AI Safety: A Catalyst for Progress, not a Barrier - Altimetrik

Jeffery Thadues & Anusmita Bose
December 10, 2024
5 mins
Priyanka Baruah
August 22, 2024
5 minute read

AI is transforming industries such as healthcare, manufacturing, and IT, driving innovation and improving efficiency at an unprecedented pace.

While it has proven to reduce human errors and analyze trends for faster decision-making, it still struggles to earn users’ trust in its output. Additionally, further implementation of AI technology in businesses requires ensuring AI safety at all stages.

In this blog, we’ll dive deep into AI safety, explore why it is crucial, and discuss how to identify and address threats using the right tools.

What is AI safety and why do you need it?

AI safety involves protecting AI’s development and deployment and safeguarding against attacks, misuse, and accidental harm.

With proactive addressing of technological, ethical, and societal concerns, it strives to create reliable and robust AI systems.

  • Prevent accidents and their consequences: It is crucial to implement proper safety measures, as AI systems can be vulnerable to manipulations like prompt injections.
    e.g. Attempting to “jailbreak” the AI using specific prompts can lead to unexpected and harmful outcomes if not carefully managed.
  • Global security: It is crucial to protect against malicious AI abuse as it could affect cybersecurity, international relations, and national security.
  • Ethical considerations: AI choices influence people’s lives, and algorithms may unintentionally contain prejudices and biases. Safety procedures ensure fairness and justice in decision-making based on AI outputs.
  • Human well-being: From self-driving cars to medical care, the realm of AI is expanding exponentially. Therefore, ensuring safety is crucial to prevent harm to people and society.

Let’s categorize all risks into these three areas:

  1. Harm to People
    1. Individual Harm: This is when someone’s personal rights, safety, or opportunities are negatively affected.
      e.g. An AI system wrongly accuses someone of fraud, ruining their reputation and access to financial services.
    2. Group/Community Harm: This is when a group or community faces unfair treatment or discrimination.
      e.g. An AI system rejects job candidates based on their race or name.
    3. Societal Harm: This is when society as a whole is impacted, like when democratic systems or educational access are harmed.
      e.g. AI-generated deepfakes spread misinformation during an election, influencing voters’ decisions.
  2. Harm to an Organization
    This includes disruptions to daily operations, financial losses from security breaches, and harm to the organization’s public image.
    e.g. A cyber-attack halts production at a factory, leading to financial losses and a damaged reputation when customer data is compromised.
  3. Harm to an Ecosystem
    Harm to systems that are interconnected, including the global financial system, supply chains, or essential resources.
    e.g. A cyber-attack on a major shipping company disrupts global trade, affecting economies worldwide.

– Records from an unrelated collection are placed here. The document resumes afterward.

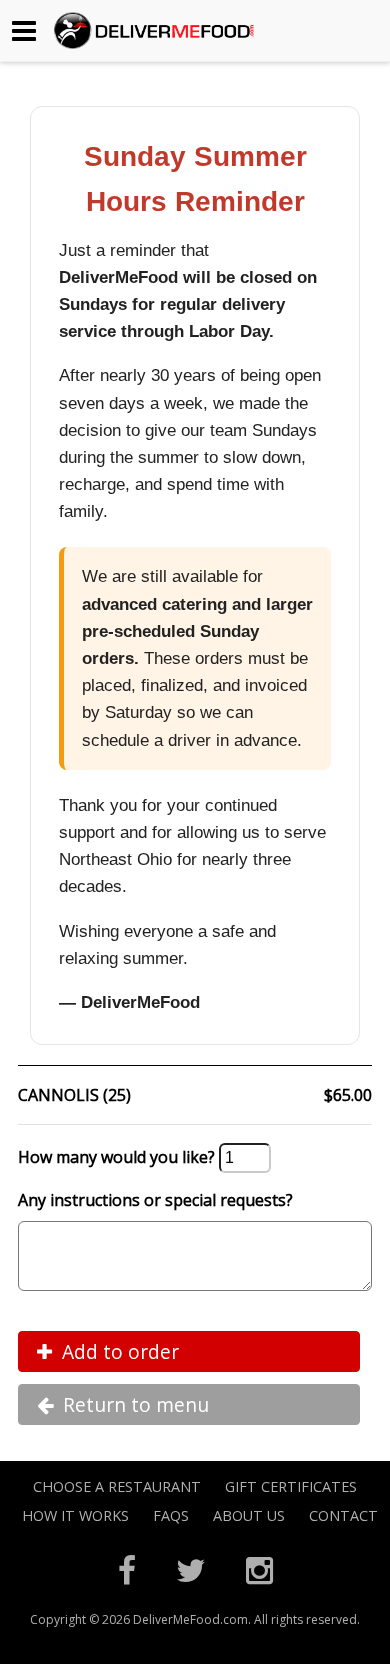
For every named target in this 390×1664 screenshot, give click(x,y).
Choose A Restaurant (117, 1486)
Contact (343, 1515)
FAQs (171, 1515)
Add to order (120, 1351)
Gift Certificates (291, 1486)
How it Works (75, 1515)
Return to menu (136, 1404)
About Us (249, 1515)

Addressing potential security threats in AI development involves identifying risks to individuals, organizations, and ecosystems. This requires innovative solutions to ensure the responsible deployment of advanced AI systems.

Next, let’s explore the possible security threats in AI and discuss how to address them with the right tools.

How do we address AI threats with the right tools?

From data collection to deployment, various safety and ethical issues may arise. To address these concerns, many innovative solutions are emerging to mitigate risks and ensure responsible AI deployment.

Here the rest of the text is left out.